» **PROBLEM DESCRIPTION**
Rewrite the rows below as a numbered list, leaving out the blank lines.

################

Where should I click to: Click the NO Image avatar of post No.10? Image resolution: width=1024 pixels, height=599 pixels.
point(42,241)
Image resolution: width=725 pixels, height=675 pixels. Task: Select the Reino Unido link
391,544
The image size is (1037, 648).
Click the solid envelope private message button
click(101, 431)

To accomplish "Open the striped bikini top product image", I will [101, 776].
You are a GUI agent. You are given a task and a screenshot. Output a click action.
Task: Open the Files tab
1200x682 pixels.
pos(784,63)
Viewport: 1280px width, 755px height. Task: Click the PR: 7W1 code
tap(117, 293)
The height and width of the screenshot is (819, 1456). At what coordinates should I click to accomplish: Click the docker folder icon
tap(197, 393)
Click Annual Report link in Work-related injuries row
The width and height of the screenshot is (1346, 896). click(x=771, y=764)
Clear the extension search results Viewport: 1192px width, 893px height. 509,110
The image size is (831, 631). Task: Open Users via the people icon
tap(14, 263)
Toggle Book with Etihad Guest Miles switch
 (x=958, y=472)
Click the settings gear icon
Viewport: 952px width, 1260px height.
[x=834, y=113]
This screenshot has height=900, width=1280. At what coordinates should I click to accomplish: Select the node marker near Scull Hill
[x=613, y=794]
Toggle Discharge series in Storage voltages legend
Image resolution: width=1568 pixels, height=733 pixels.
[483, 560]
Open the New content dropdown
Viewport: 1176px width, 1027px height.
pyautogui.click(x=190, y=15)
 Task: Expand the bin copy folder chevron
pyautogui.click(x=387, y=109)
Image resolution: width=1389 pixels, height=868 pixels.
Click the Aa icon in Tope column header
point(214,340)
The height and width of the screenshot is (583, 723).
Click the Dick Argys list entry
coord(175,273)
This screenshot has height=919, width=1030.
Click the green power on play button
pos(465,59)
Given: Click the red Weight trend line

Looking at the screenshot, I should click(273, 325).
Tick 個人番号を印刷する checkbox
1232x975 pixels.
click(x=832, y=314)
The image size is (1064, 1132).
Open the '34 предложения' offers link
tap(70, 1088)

################

» **SOLUTION TO THE PROBLEM**
1. Where should I click to: Click the NO Image avatar of post No.10? Image resolution: width=1024 pixels, height=599 pixels.
2. point(42,241)
3. Image resolution: width=725 pixels, height=675 pixels. Task: Select the Reino Unido link
4. 391,544
5. The image size is (1037, 648).
6. Click the solid envelope private message button
7. click(101, 431)
8. To accomplish "Open the striped bikini top product image", I will [101, 776].
9. You are a GUI agent. You are given a task and a screenshot. Output a click action.
10. Task: Open the Files tab
11. 1200x682 pixels.
12. pos(784,63)
13. Viewport: 1280px width, 755px height. Task: Click the PR: 7W1 code
14. tap(117, 293)
15. The height and width of the screenshot is (819, 1456). At what coordinates should I click to accomplish: Click the docker folder icon
16. tap(197, 393)
17. Click Annual Report link in Work-related injuries row
18. The width and height of the screenshot is (1346, 896). click(x=771, y=764)
19. Clear the extension search results Viewport: 1192px width, 893px height. 509,110
20. The image size is (831, 631). Task: Open Users via the people icon
21. tap(14, 263)
22. Toggle Book with Etihad Guest Miles switch
23.  (x=958, y=472)
24. Click the settings gear icon
25. Viewport: 952px width, 1260px height.
26. [x=834, y=113]
27. This screenshot has height=900, width=1280. At what coordinates should I click to accomplish: Select the node marker near Scull Hill
28. [x=613, y=794]
29. Toggle Discharge series in Storage voltages legend
30. Image resolution: width=1568 pixels, height=733 pixels.
31. [483, 560]
32. Open the New content dropdown
33. Viewport: 1176px width, 1027px height.
34. pyautogui.click(x=190, y=15)
35.  Task: Expand the bin copy folder chevron
36. pyautogui.click(x=387, y=109)
37. Image resolution: width=1389 pixels, height=868 pixels.
38. Click the Aa icon in Tope column header
39. point(214,340)
40. The height and width of the screenshot is (583, 723).
41. Click the Dick Argys list entry
42. coord(175,273)
43. This screenshot has height=919, width=1030.
44. Click the green power on play button
45. pos(465,59)
46. Given: Click the red Weight trend line
47. Looking at the screenshot, I should click(273, 325).
48. Tick 個人番号を印刷する checkbox
49. 1232x975 pixels.
50. click(x=832, y=314)
51. The image size is (1064, 1132).
52. Open the '34 предложения' offers link
53. tap(70, 1088)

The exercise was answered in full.